Inflation accelerated last month as consumer prices shot up at an annual rate of 12.7 percent, the government said yesterday in the last major economic report before the election.
Grocery store prices led the way, rising 1.9 percent, after going up 2.3 percent in August. The purchasing power of an average hour's work fell 0.7 percent, the Bureau of Labor Statistics reported.
In the Washington area, the bureau said in a separate report, consumer prices rose less than 1 percent in the last two months, the smallest such increase in more than a year. The bureau attributed this mainly to declining mortgage interest rates, which since have rebounded. [Details on Page C1.]
The worsening inflation is bound to be an issue in the closing days of the presidential campaign. It will help Republican candidate Ronald Reagan in his attempt to convince voters that President Carter has mismanaged the economy.
"It's one more sign of [Carter's] total incompetence," Reagan's press secretary said yesterday. And Reagan economic adviser Alan Greenspan suggested that the administration made the figures look better than they might have. The Department of Housing and Urban Development delayed raising the FHA/VA mortgage rate until after the September consumer price figures were compiled. Earlier action could have lifted the September inflation rate to 13.7 percent, Greenspan said.
Carter tried to turn the bad inflation news to his advantage by emphasizing inflation dangers in Reagan's tax-cut proposals. The September figure "confirms the wisdom of our policy" of holding down spending and resisting an early tax cut, the president said yesterday.
Sharply rising food prices were partly responsible for last month's inflation speedup. Mortgage interest rates were another factor. By falling in earlier months they had worked to hold down the inflation rate; in September they did not fall as much.
Grocery store prices went up by 1.9 percent in September, while prices as a whole rose by 1 percent. More food price increases lie ahead.
Tightening food supplies after the summer drought will push retail prices up steeply next year, Agriculture Department economist Terry Barr predicted yesterday. Pork prices in the first six months of next year will be 25 percent or more above this year's level, while beef prices will rise about 10 percent, he told reporters.
Carter's inflation adviser, Alfred Kahn, said earlier this week that food prices, which helped to moderate inflation earlier this year, would be working in the other direction from now on.
In the 12 months to September, consumer prices overall went up by 12.7 percent -- coincidentally the same figure as last month's annualized rate. Total food prices went up by 10 percent in the same period.
September's price rises wiped out the month's wage gains. Hourly wage rates, after adjusting for inflation, dropped by 0.7 percent. A rise in the number of hours worked meant that gross weekly earnings fell by only 0.3 percent.
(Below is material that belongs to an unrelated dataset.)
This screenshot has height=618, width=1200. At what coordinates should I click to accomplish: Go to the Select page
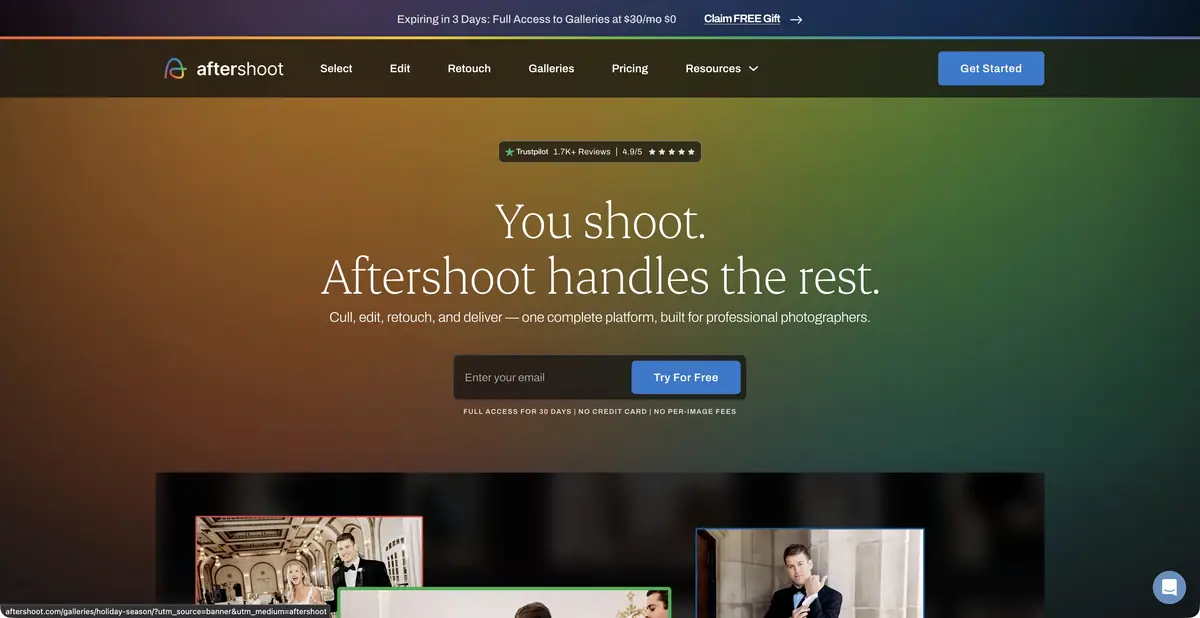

When Social Security and federal income taxes are taken into account, the spendable income of a typical married man with three dependents dropped by 0.4 percent in September, seasonally adjusted. Over the year these earnings fell by 6.7 percent, after allowing for inflation.
Although low earnings may discourage voters from supporting the administration, in one sense they are good news for Carter. The underlying rate of inflation, and the prospects for the future rate, depend crucially on wage costs. Key administration economists believe that the underlying inflation rate is now about 8 1/2 to 9 percent, after very moderate wage increases in the summer months.
Sizable price rises occurred in many categories in September, with transportation costs up by 1.2 percent, clothing up by 1.3 percent and only medical care and housing costs rising by less than 1 percent.
The consumer price index has been very volatile this year, as inflation surged in the early months of 1980, slowed sharply and then picked up somewhat.
In the first three months of the year the CPI went up by 18.1 percent at a seasonally adjusted annual rate. This dropped to 11.6 percent in the second quarter, and to 7.0 percent in the three months to September.
However, the slowdown in the latest three months was accounted for by the housing component. This is calculated in a way which exaggerates and delays the effect of mortgage interest rate changes, so that the third-quarter improvement reflected an earlier drop in interest rates which has since been at least partially reversed.